- Theatrical release poster
- Directed by: Jean-Louis Bertucelli
- Written by: Stephen Becker; Jean-Louis Bertucelli; René-Victor Pilhes (novel);
- Produced by: Yves Gasser; Yves Peyrot;
- Starring: Jean Yanne; Michel Piccoli; Jean-Pierre Marielle;
- Cinematography: Andréas Winding
- Edited by: Catherine Bernard; François Ceppi;
- Music by: Richard Rodney Bennett
- Distributed by: Parafrance
- Release date: 7 September 1977;
- Running time: 102 minutes
- Country: France
- Language: French

= The Accuser (film) =

The Accuser (L'Imprécateur) is a 1977 French film directed by Jean-Louis Bertucelli.

==Synopsis==
After an executive is killed in a mysterious car accident, the French offices of his multinational company based in Paris is inundated with mysteriously threatening be-ribboned anti-capitalist tracts, delivered overnight to everyone's desks.

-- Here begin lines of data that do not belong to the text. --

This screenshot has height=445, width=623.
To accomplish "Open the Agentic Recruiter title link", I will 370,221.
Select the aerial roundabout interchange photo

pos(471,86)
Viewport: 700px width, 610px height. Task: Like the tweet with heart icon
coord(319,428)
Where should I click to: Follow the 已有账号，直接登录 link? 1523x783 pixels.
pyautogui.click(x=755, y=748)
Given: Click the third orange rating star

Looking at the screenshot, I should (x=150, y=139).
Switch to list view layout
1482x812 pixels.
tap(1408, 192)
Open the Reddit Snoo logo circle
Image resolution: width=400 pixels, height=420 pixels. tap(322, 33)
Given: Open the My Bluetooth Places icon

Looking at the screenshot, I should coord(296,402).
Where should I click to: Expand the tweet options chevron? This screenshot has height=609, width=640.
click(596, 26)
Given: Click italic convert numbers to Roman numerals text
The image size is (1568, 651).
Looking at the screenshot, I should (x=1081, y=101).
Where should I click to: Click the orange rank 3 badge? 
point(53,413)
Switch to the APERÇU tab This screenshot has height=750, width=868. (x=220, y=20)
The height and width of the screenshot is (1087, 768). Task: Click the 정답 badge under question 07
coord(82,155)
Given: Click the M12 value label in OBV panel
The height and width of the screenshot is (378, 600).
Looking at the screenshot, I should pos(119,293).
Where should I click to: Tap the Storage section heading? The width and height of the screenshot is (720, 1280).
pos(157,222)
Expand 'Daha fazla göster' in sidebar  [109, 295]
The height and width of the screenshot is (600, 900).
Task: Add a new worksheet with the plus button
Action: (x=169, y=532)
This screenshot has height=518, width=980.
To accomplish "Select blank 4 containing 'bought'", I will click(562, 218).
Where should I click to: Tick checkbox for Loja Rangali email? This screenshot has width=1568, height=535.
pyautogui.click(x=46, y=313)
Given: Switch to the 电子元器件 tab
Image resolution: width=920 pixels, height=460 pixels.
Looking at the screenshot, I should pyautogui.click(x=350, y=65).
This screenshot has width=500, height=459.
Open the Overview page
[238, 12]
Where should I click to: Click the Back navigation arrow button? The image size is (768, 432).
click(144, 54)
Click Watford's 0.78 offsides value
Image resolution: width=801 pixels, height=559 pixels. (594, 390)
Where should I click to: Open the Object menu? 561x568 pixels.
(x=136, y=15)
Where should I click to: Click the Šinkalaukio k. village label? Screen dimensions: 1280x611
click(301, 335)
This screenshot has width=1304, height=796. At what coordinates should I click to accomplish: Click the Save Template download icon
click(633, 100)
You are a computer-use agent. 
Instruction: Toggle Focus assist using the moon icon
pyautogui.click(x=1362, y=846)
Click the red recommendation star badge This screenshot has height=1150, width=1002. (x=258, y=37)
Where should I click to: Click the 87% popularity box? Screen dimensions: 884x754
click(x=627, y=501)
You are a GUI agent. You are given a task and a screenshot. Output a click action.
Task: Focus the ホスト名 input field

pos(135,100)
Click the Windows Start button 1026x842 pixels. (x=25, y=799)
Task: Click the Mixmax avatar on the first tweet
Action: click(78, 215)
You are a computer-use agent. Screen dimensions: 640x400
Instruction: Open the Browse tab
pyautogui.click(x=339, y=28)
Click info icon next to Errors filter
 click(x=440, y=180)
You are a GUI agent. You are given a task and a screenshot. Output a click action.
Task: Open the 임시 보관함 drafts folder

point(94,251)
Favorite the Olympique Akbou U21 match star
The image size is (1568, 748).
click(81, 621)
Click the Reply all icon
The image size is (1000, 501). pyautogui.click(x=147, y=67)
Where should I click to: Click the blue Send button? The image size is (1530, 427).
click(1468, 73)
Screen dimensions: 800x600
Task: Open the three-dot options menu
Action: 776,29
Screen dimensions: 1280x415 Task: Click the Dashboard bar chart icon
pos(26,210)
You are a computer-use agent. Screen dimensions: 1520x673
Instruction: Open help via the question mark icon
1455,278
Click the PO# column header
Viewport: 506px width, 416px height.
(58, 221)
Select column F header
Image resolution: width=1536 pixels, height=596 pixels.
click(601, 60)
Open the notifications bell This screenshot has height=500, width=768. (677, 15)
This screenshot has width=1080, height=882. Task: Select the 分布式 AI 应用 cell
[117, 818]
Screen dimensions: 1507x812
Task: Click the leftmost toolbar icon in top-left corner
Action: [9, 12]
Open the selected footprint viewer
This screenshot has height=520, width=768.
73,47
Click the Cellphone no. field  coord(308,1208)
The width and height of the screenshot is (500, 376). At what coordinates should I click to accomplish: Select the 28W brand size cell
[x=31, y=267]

When Americans from the head office get wind of these developments, they institute a search for the perpetrator which leads to mysterious subterranean passages under the company's skyscraper.

==Cast==
- Jean Yanne as Director of Human Resources
- Michel Piccoli as Saint-Ramé
- Jean-Pierre Marielle as Roustev
- Marlène Jobert as Madam Arangrude
- Jean-Claude Brialy as Le Rantec
- Michael Lonsdale as Abéraud
- Robert Webber as The American Executive

==Discography==

The CD soundtrack composed by Richard Rodney Bennett is available on Music Box Records label (website).